Studio album by Lost Dogs
- Released: 2000
- Recorded: The Green Room (Huntington Beach, California)
- Genre: Roots music
- Label: BEC
- Producer: Terry Scott Taylor; Gene Eugene; Derri Daugherty; Mike Roe;

Lost Dogs chronology
| The Green Room Serenade, Part One (1996) | Gift Horse (2000) | Real Men Cry (2001) |

= Gift Horse (album) =

Gift Horse is a studio album by the folk rock band Lost Dogs. It was released in 1999 on BEC Records.

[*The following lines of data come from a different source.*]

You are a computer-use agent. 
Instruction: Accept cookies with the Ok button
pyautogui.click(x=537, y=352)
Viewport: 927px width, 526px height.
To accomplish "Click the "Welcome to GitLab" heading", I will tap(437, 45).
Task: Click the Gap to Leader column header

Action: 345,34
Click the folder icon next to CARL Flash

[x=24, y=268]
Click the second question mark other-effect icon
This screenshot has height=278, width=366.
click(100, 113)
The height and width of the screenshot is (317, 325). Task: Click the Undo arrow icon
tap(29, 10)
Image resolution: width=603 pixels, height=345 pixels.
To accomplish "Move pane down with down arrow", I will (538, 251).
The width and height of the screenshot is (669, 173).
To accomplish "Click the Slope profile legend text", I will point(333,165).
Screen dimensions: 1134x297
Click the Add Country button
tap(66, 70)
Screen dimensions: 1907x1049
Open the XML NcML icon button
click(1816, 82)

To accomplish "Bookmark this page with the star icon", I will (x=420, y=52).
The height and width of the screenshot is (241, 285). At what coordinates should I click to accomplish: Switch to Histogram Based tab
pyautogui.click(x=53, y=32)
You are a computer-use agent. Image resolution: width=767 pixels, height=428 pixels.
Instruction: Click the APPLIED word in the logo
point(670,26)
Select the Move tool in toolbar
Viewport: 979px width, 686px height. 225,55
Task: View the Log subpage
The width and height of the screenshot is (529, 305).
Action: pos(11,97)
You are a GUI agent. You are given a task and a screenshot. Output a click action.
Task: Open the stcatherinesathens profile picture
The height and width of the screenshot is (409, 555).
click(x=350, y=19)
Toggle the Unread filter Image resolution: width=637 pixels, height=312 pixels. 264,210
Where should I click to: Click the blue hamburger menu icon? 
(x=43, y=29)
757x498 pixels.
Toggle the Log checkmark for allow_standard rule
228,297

This turned out to be Gene Eugene's last album with the band, as he died in The Green Room shortly after its release. BEC Records retitled one song as "A Vegas Story" for the album's artwork. To this day, fans of the band continue to call it by its real name, "Free Drinks and a Dream". The song also goes by that name during concert performances and on later live albums and videos.

Professional ratings
Review scores
| Source | Rating |
| AllMusic |  |

==Track listing==
1. "Ghost Train (To Nowhere)" (Taylor) (4:38)
2. "Free Drinks and a Dream (A Vegas Story)" (Taylor) (4:53)
3. "If You Loved Here (You'd Be Home By Now)" (Taylor) (3:09)
4. "Diamonds to Coal" (Taylor) (3:44)
5. "A Blessing In Disguise" (Taylor) (4:37)
6. "Loved and Forgiven" (Taylor) (4:47)
7. "Rebecca Go Home" (Taylor) (4:03)
8. "Honeysuckle Breeze" (Taylor) (2:56)
9. "Ditto" (Taylor) (4:18)
10. "The Wall of Heaven" (Taylor) (4:35)
11. "Farther Along" (Traditional, Arranged by The Lost Dogs) (4:11)

==Personnel==

- Derri Daugherty — guitars and vocals
- Burleigh Drummond — drums and percussion
- Gene Eugene — guitars, piano, and vocals
- Mike Roe — guitars and vocals
- Terry Scott Taylor — guitars and vocals

Additional musicians
- Melissa Hasin — cello
- John McDuffie — pedal steel

Production notes
- Recorded and mixed by Gene Eugene and Lost Dogs at The Green Room, Huntington Beach, California.